Questo significa che da dicembre 2011, fermo restando l’importo delle anticipazioni, il debito - grazie al lavoro di Stanco - si è ridotto di 40 milioni di euro. Ma, dice ora il commissario, negli ultimi 4 anni il Consiglio regionale si è dimenticato di «normare sulla debitoria pregressa»: il disegno di legge che prevedeva una rateizzazione dei debiti, con garanzia regionale e previa rinuncia agli interessi, «è presumibile che non sia neppure pervenuto alla cognizione della giunta regionale». Invece sono stati redatti i piani industriali dei consorzi commissariati in cui, nota divertito Stanco, si ipotizzava di chiudere la partita pagando il 30% del dovuto alle banche, il 50% ai privati e zero alle pubbliche amministrazioni.

«Non si comprende in dipendenza di quale potestà persuasiva e/o costrittiva - scriveva il commissario - i Consorzi possono indurre i creditori a ridimensionare in maniera drastica i propri crediti e, per quanto riguarda gli enti istituzionali, ad abbandonarli del tutto». Il nodo centrale è che i consorzi, che gestiscono sia le bonifiche che l’irrigazione, ad oggi incassano pochi spiccioli e solo per la seconda voce. Stipendi e spese di funzionamento (tra cui alcuni sprechi, tipo le dighe mai entrate in funzione per le quali si pagano vigilanza e spese elettriche) vengono garantiti dai contributi della Regione, spesso erosi dai decreti ingiuntivi dei creditori. Nonostante la guerriglia dei Comuni, specie salentini, e dell’«altolà» lanciato all’epoca dal gruppo regionale del Pd, Stanco ha portato a termine la redazione dei piani di classifica, che stabiliscono chi deve pagare il contributo di bonifica e quanto.

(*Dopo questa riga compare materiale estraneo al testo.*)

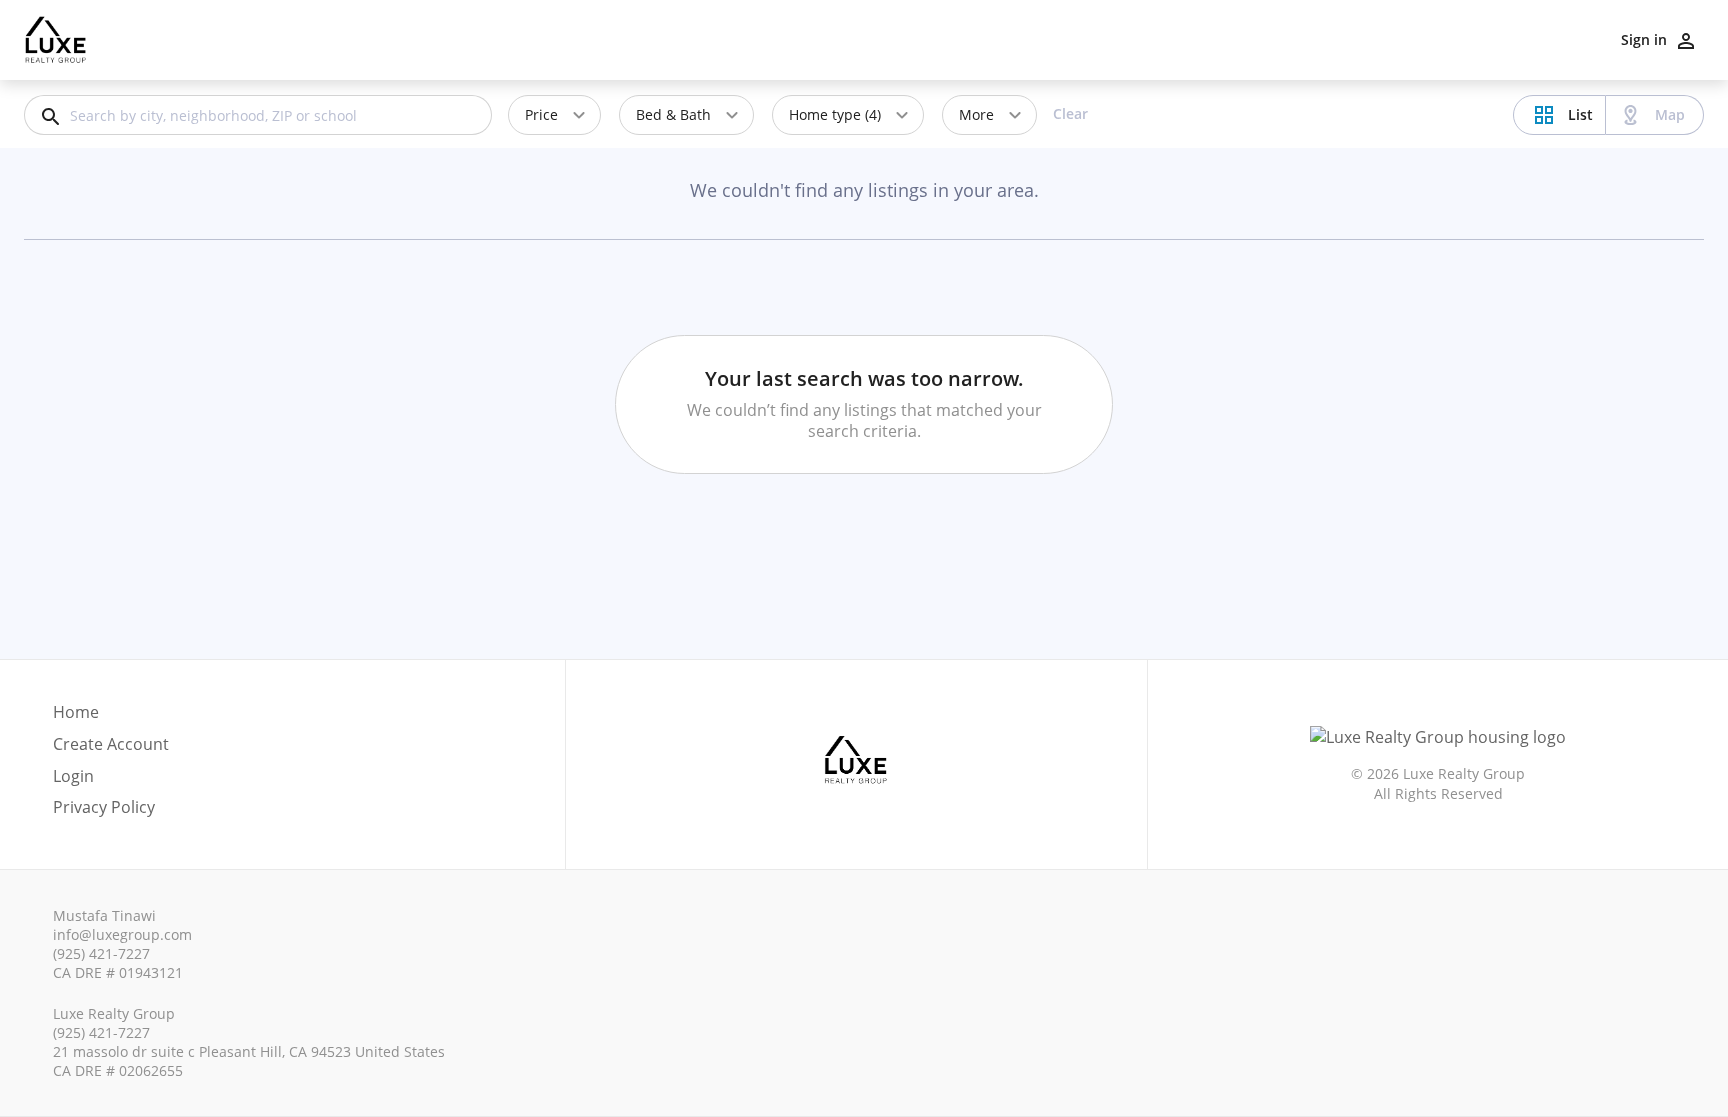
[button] (111, 782)
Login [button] (73, 776)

Ma nel 2014 la prima emissione dei ruoli «si imbattè in un percorso a ostacoli»: l’assessorato all’Agricoltura, su input delle organizzazioni di settore, ne ha chiesto una rimodulazione al ribasso per la quale è stato necessario un altro anno di lavoro. E anche quest’anno tutto ciò che i consorzi hanno potuto fare è una richiesta bonaria agli agricoltori, per lettera, del contributo, contro cui in Consiglio regionale si è assistito a una levata di scudi. Niente cartelle esattoriali, e dunque niente soldi. La patata bollente è dunque nelle mani del governatore Michele Emiliano e del neo-assessore Leo Di Gioia.

Uscirne non sarà facile. Anche perché non oltre a non incassare quanto dovuto per legge per l’anno in corso, i consorzi non possono richiedere nemmeno gli arretrati (gli ultimi 5 anni). Se non incassano, non possono effettuare le opere di bonifica e di manutenzione del suolo che infatti non si fanno da 10 anni. E dunque la Regione, attingendo dalle tasse di tutti i cittadini, sta continuando da anni a spendere 17 milioni l’anno soltanto per pagare gli stipendi.